### What this task involves
Report the number of lines below in which the word "button" occurs. Nothing else is needed.

(Stored records)
□ □ □ □ □
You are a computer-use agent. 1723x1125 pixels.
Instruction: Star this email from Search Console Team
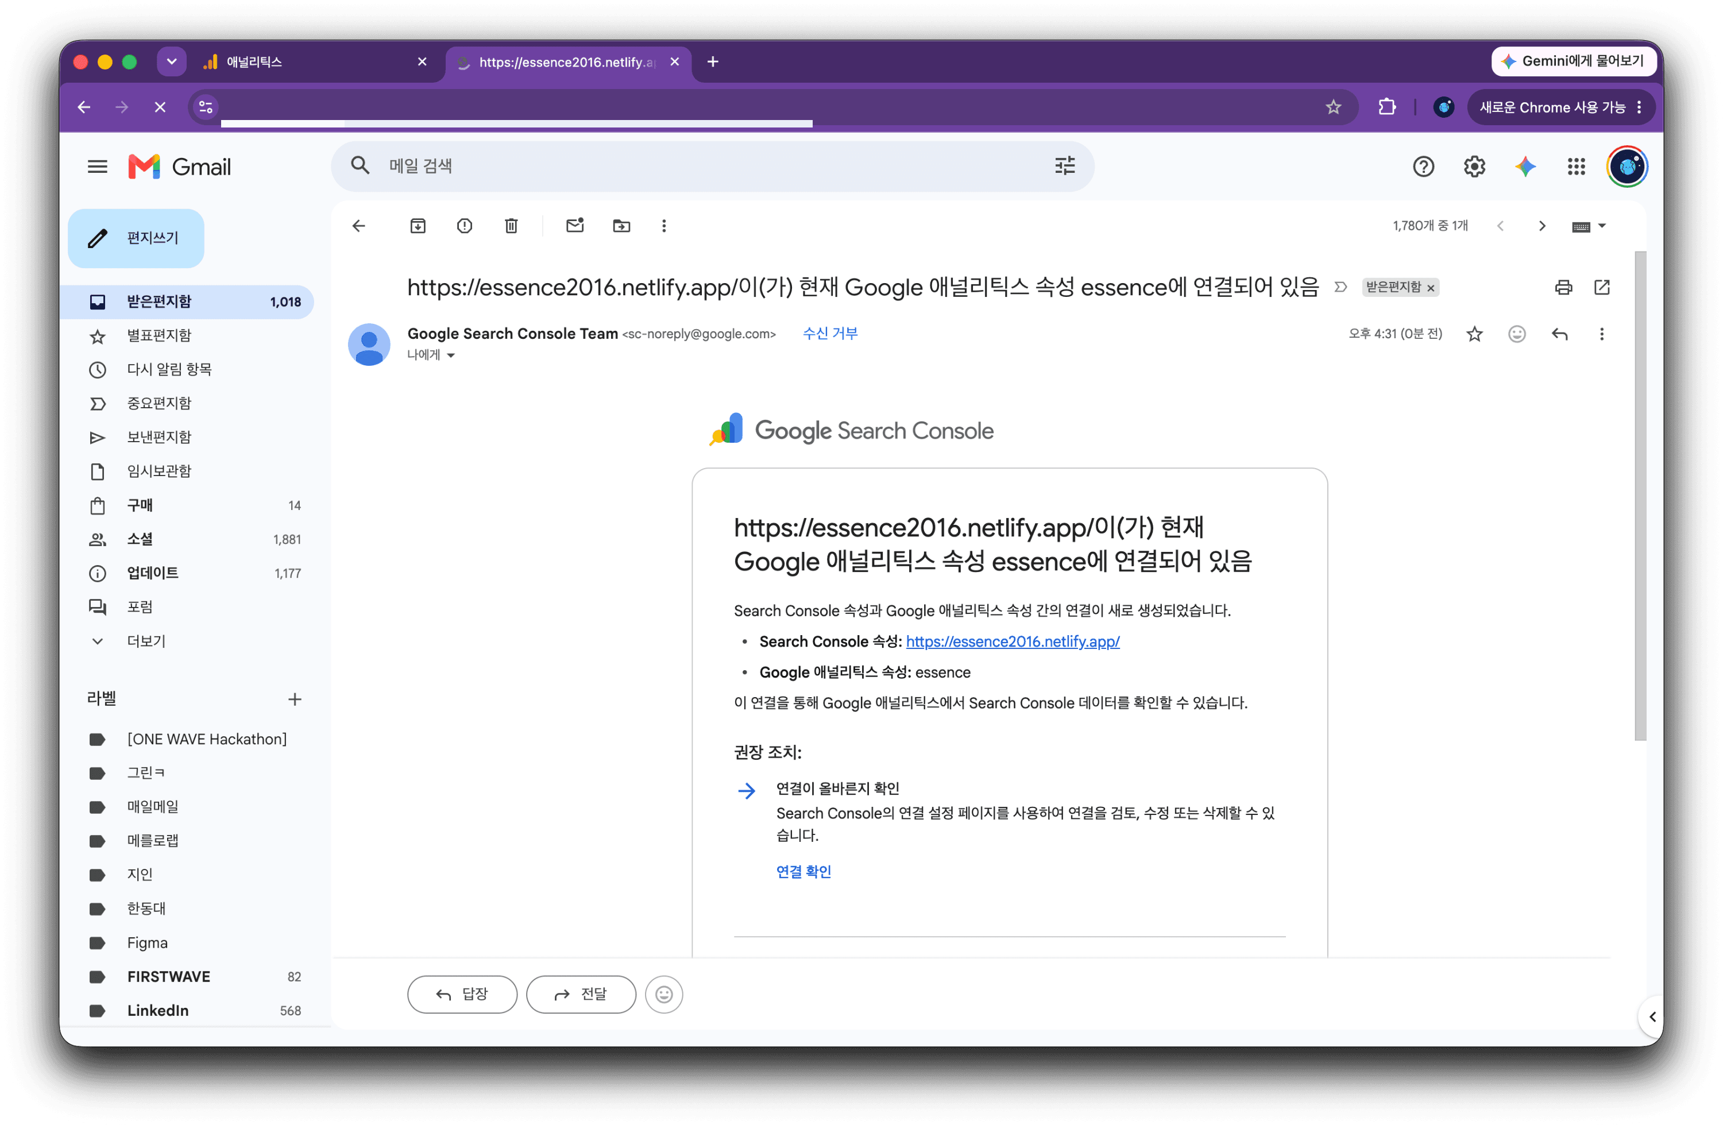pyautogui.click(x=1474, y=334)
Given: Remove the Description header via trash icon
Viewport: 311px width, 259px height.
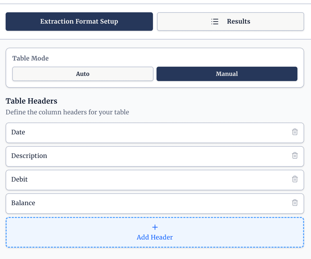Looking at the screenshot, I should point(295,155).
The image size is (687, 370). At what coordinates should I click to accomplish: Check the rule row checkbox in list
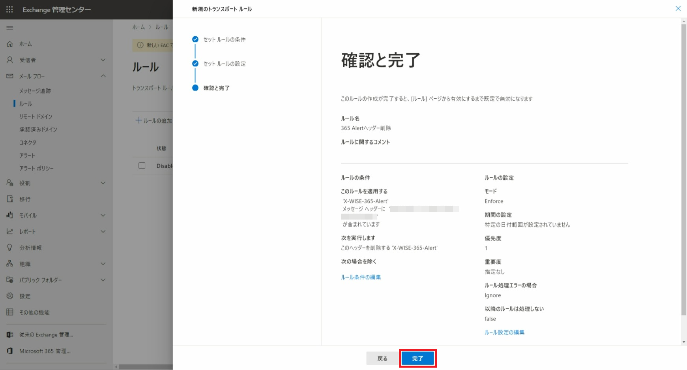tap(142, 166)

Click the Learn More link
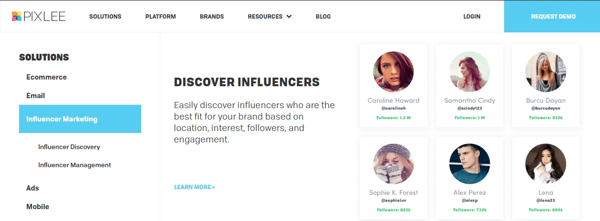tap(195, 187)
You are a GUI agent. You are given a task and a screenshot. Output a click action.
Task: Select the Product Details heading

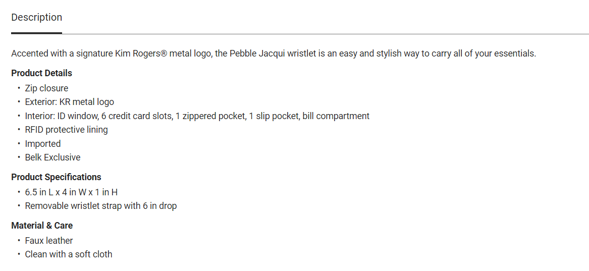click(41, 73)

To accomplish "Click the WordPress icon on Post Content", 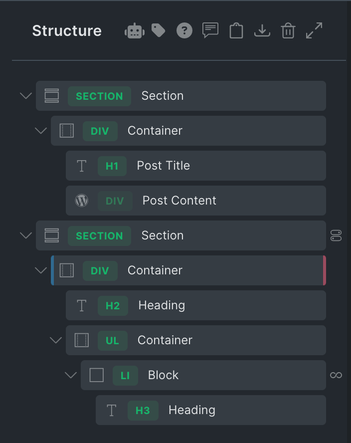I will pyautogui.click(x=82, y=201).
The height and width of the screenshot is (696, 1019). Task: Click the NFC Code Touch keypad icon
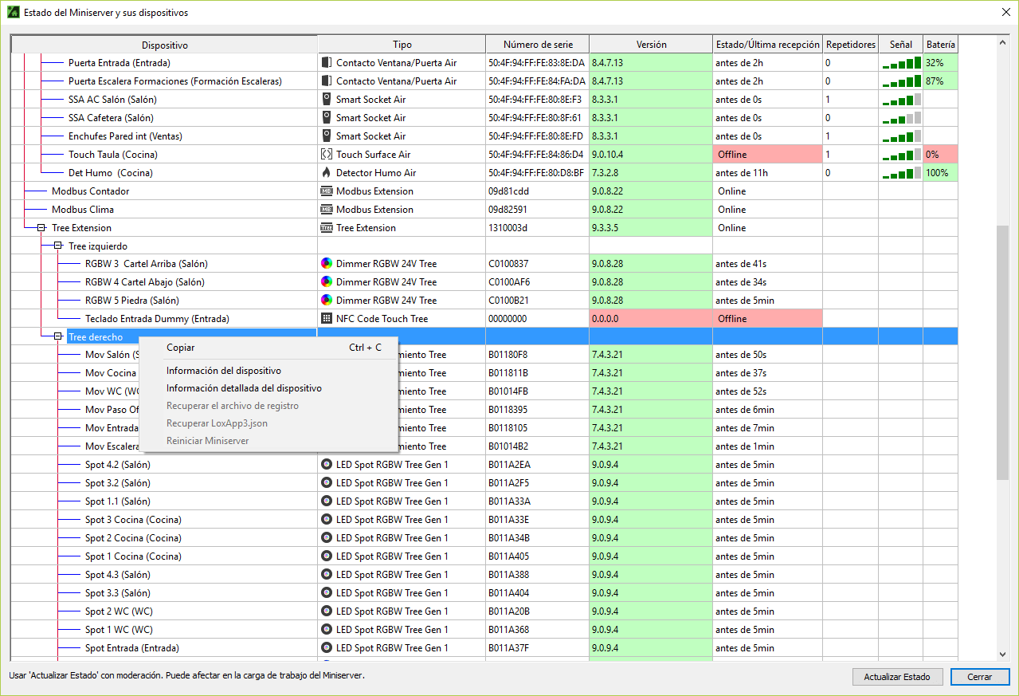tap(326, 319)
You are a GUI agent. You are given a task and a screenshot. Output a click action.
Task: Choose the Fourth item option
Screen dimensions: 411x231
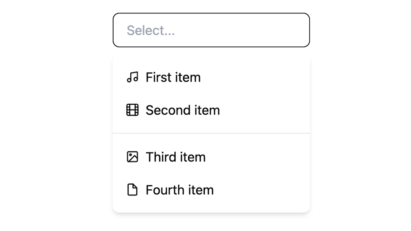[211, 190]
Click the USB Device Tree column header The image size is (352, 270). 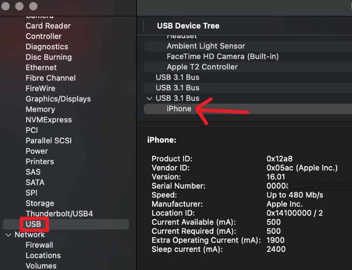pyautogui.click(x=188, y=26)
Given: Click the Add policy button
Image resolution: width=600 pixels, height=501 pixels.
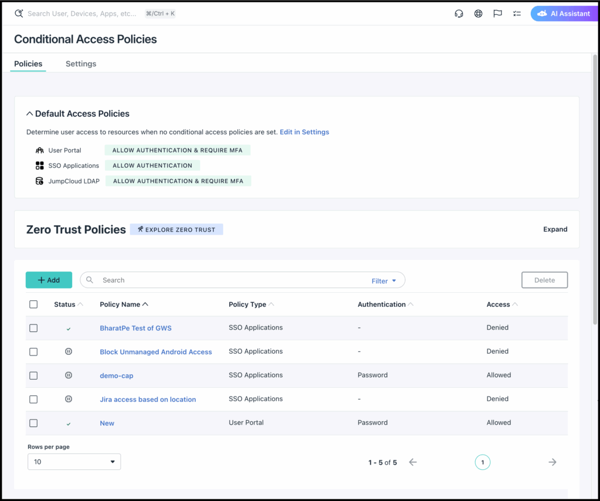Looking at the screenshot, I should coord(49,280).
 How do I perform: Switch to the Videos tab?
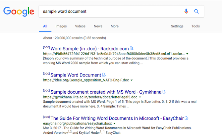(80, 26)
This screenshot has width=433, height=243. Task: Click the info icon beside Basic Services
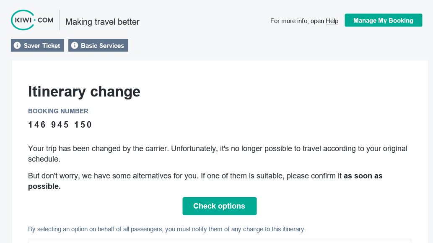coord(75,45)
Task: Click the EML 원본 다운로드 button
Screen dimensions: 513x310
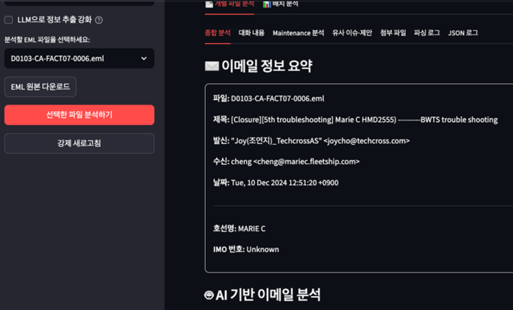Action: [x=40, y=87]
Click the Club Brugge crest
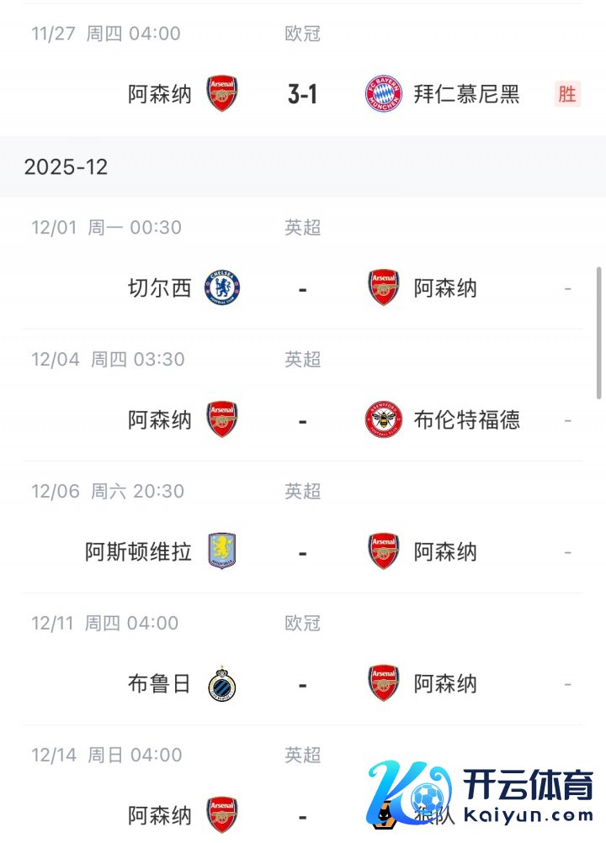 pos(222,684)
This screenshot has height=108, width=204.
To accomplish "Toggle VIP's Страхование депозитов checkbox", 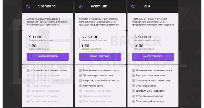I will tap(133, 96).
□ □ □ □ □
### Result of the exercise
2